A Revised Classification Algorithm for Assessing Emergency Department Visit Severity of Populations

Klaus W. Lemke, PhD; Kiemanh Pham, MD, MPH; Debra M. Ravert, MD; and Jonathan P. Weiner, DrPH
An updated emergency visit classification tool enables managers to make valid inferences about levels of appropriateness of emergency department utilization and healthcare needs within a population.
ABSTRACT

Objectives:
Analyses of emergency department (ED) use require visit classification algorithms based on administrative data. Our objectives were to present an expanded and revised version of an existing algorithm and to use this tool to characterize patterns of ED use across US hospitals and within a large sample of health plan enrollees.

Study Design: Observational study using National Hospital Ambulatory Medical Care Survey ED public use files and hospital billing data for a health plan cohort.
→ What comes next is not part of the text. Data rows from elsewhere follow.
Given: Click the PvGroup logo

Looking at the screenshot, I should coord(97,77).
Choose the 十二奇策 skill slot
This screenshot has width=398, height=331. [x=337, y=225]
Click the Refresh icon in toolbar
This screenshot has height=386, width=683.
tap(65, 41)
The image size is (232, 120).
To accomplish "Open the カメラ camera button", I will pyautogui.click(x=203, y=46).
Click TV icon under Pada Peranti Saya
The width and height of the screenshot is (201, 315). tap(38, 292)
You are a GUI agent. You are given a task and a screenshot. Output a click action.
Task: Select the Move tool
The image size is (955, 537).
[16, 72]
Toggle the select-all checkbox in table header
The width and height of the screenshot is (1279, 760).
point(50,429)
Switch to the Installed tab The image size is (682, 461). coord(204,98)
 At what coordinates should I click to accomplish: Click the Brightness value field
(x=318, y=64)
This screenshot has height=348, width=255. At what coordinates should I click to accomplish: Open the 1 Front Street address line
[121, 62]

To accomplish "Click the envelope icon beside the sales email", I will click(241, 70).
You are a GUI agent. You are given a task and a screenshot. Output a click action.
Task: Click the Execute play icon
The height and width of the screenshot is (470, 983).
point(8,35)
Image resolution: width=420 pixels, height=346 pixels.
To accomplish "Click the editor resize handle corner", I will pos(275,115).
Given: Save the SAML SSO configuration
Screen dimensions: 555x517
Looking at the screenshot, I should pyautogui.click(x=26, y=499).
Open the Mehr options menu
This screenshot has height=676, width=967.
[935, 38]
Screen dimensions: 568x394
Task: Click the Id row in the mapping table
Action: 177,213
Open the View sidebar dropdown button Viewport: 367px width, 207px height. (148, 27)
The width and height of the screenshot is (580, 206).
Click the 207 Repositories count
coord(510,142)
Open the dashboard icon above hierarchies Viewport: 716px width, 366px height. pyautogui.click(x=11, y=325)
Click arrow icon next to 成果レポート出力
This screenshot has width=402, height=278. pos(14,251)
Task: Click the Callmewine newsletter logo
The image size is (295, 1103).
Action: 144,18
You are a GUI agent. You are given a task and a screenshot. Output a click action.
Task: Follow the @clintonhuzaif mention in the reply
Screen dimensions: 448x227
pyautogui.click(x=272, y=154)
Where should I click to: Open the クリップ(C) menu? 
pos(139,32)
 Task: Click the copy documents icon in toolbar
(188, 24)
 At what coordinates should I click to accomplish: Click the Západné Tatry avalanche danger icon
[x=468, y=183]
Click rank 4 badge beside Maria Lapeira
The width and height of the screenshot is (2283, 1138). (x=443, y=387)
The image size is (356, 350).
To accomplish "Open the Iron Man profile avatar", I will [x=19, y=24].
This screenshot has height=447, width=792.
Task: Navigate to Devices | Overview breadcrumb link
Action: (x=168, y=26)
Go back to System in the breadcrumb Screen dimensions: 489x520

Methods: Our Johns Hopkins University (JHU) team classified many uncategorized diagnosis codes into existing New York University Emergency Department Algorithm (NYU-EDA) categories and added 3 severity levels to the injury category. We termed this new algorithm the NYU/JHU-EDA. We then compared visit distributions across these 2 algorithms and 2 other previous revised versions of the NYU-EDA using our 2 data sources.

Results: Applying the newly developed NYU/JHU-EDA, we classified 99% of visits. Based on our analyses, it is evident that an even greater number of US ED visits than categorized by the NYU-EDA are nonemergent. For the first time, we provide a more complete picture of the level of severity among patients treated for injuries within US hospital EDs, with about 86% of such visits being nonsevere. Also, both the original and updated classification tools suggest that, of the 38% of ED visits that are clinically emergent, the majority either do not require ED resources or could have been avoided with better primary care.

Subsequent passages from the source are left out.